3 Replies Latest reply on Jun 11, 2009 9:36 AM by edward_yang

    Merging behavior with setCC instructions?

    DarkShikari

      The Phenom arch manual talks about how:

      xor eax, eax

      mov al, foo

      is worse than

      movzx al, foo

      because of merging penalties.

      But what about setCC?  What kind of merging penalties exist for the setCC instructions, which can only output to 8-bit registers, and don't zero the high bits?  Should I do:

      xor eax, eax

      setne al

      or should I do

      setne al

      movzx eax, al

      The former is faster on all the Intel chips I've tested, since the xor can be executed well in advance, but I don't know how Phenom merging penalties affect this.

        • Merging behavior with setCC instructions?
          edward_yang

           

          But what about setCC?  What kind of merging penalties exist for the setCC instructions, which can only output to 8-bit registers, and don't zero the high bits?  Should I do:

          xor eax, eax
          setne al

          or should I do

          setne al
          movzx eax, al

          The former is faster on all the Intel chips I've tested, since the xor can be executed well in advance, but I don't know how Phenom merging penalties affect this.



          What are you trying to accomplish by these two instructions? Won't "xor eax, eax" set the ZF flag, and thus always make "setne al" to clear the byte?

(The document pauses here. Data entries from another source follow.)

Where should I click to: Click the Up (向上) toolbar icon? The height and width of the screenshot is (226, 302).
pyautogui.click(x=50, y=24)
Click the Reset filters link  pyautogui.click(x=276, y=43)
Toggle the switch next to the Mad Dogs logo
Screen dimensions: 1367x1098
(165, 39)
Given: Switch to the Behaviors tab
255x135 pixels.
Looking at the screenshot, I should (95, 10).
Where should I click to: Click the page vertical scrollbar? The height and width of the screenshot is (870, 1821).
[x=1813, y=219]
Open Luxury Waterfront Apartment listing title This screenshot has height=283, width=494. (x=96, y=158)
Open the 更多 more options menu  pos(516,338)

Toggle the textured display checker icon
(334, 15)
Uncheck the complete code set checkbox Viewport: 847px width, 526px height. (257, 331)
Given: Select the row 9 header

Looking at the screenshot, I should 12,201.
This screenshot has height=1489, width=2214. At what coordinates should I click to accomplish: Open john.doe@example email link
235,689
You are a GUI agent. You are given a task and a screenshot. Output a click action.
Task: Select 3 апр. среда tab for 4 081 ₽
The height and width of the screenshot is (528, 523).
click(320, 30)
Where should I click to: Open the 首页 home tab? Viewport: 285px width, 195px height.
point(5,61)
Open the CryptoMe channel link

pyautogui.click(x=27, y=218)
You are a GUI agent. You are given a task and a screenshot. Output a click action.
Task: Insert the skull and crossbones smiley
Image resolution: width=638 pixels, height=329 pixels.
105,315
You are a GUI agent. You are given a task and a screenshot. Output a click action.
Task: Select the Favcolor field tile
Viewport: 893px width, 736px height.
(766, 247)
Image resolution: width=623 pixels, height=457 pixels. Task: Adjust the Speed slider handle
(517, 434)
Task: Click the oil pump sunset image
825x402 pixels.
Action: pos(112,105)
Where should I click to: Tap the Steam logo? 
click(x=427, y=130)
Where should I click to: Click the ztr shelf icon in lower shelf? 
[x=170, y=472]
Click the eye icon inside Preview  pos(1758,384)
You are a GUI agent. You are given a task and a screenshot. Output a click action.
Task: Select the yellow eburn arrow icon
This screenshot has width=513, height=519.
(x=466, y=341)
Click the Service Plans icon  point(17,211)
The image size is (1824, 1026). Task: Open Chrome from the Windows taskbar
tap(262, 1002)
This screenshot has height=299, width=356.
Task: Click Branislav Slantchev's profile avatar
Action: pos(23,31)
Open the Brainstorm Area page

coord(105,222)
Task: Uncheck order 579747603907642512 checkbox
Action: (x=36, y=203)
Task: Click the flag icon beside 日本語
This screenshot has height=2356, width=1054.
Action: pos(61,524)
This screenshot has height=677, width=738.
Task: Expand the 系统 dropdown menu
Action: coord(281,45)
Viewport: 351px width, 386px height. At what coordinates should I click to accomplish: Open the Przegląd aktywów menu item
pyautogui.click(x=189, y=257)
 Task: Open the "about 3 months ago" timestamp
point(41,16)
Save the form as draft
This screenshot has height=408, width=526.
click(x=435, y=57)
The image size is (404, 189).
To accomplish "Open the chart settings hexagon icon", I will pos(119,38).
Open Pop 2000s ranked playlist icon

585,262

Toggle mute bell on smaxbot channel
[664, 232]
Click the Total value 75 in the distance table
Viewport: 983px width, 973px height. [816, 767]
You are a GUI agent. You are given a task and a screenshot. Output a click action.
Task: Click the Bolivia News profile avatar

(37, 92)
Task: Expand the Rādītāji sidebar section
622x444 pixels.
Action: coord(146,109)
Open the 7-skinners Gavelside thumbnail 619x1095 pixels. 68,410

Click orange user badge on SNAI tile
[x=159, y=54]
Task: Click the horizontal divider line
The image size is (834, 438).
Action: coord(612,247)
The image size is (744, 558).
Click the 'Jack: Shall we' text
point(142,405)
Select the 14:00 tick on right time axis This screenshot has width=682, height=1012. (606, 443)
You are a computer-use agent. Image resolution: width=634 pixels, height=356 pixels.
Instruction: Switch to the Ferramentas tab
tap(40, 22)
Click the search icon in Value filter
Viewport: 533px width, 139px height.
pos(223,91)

            • Merging behavior with setCC instructions?
              DarkShikari

               

              Originally posted by: edward_yang
              But what about setCC?  What kind of merging penalties exist for the setCC instructions, which can only output to 8-bit registers, and don't zero the high bits?  Should I do:

               

              xor eax, eax setne al

               

              or should I do

               

              setne al movzx eax, al

               

              The former is faster on all the Intel chips I've tested, since the xor can be executed well in advance, but I don't know how Phenom merging penalties affect this.



               

              What are you trying to accomplish by these two instructions? Won't "xor eax, eax" set the ZF flag, and thus always make "setne al" to clear the byte?

               

               

              Perhaps I should have made it clear that I was only posting a summary of the code, not the full code; obviously some comparison would happen between the xor and the set.